During a recent dinner discussion I was presented with a beautiful proof to the following problem: Given an arbitrary graph $G = (V, E)$, and an ordering $\Phi$ of $E$, what is the longest monotone trail in $G$ that is guaranteed to exist?

A trail in a graph is a sequence of edges such that

• adjacent edges share an incident vertex and
• no edge is traversed twice

Take a few moments to think about this problem before reading the solution, as it such a simple seeming problem is quite tricky: Clearly there are graphs where there exists no trail of length greater than zero, namely the empty graph. Thus the solution must somehow correlate with some graph property.

The solution

It turns out that the longest monotone trail has length equal to the average degree $d$ of $G$. The proof is truly astouding:

Let $n = |V|$ and $m = |E|$ the number of edges of $G$. Put a person on each vertex of $G$, and for each edge $e$ in $E$, traversed in order of $\Phi$, exchange the two people standing at vertices incident to $e$. Each person will walk a monotone trail on $G$.
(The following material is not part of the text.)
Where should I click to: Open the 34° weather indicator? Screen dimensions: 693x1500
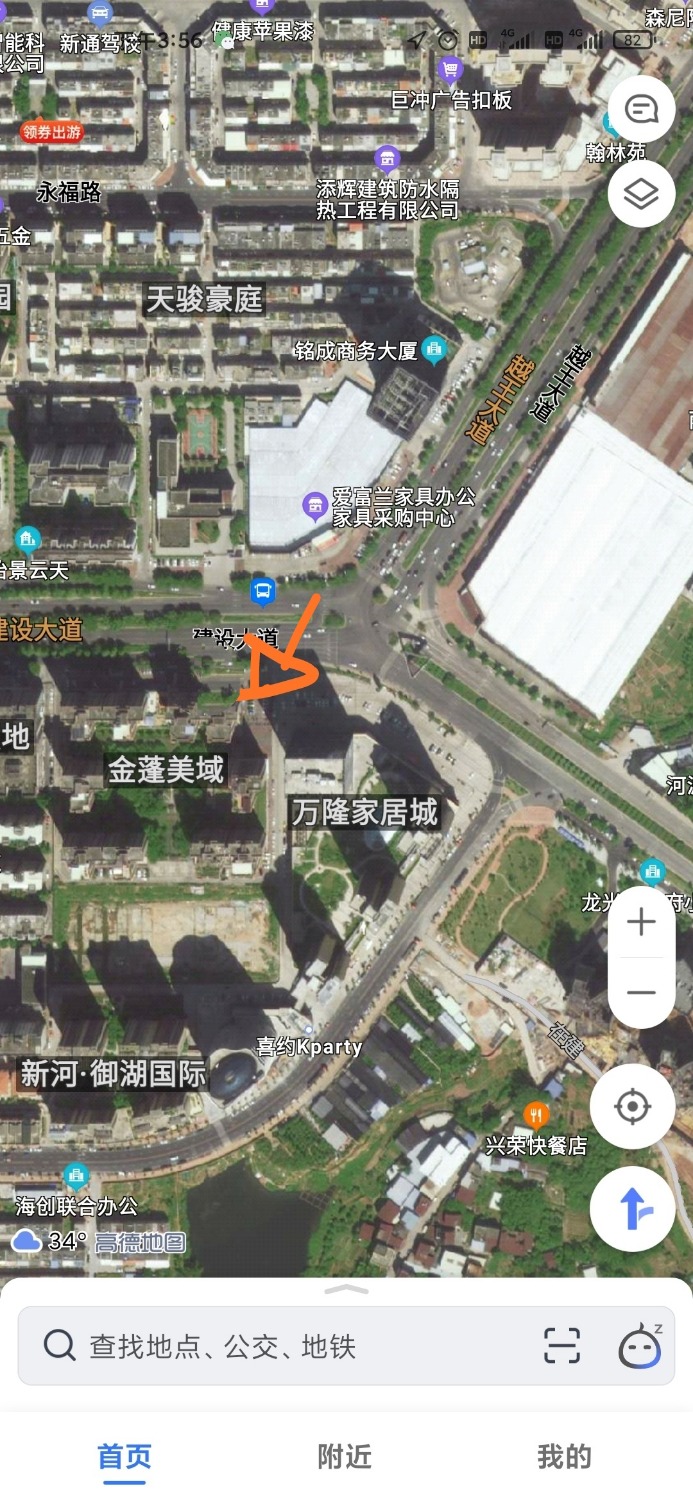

All people together traversed a distance of $2m$ units, and since there are $n$ people the average distance traveled is $2m / n$, which is exactly the average degree of $G$. By the pigeonhole principle at least one person must have traveled $2m / n$ units, which concludes our proof.

It is not difficult to see that this result is best possible. If $G$ is a matching on $2k$ vertices, then the average degree $d$ in $G$ is $1$, and the longest monotone trail also has length $1$.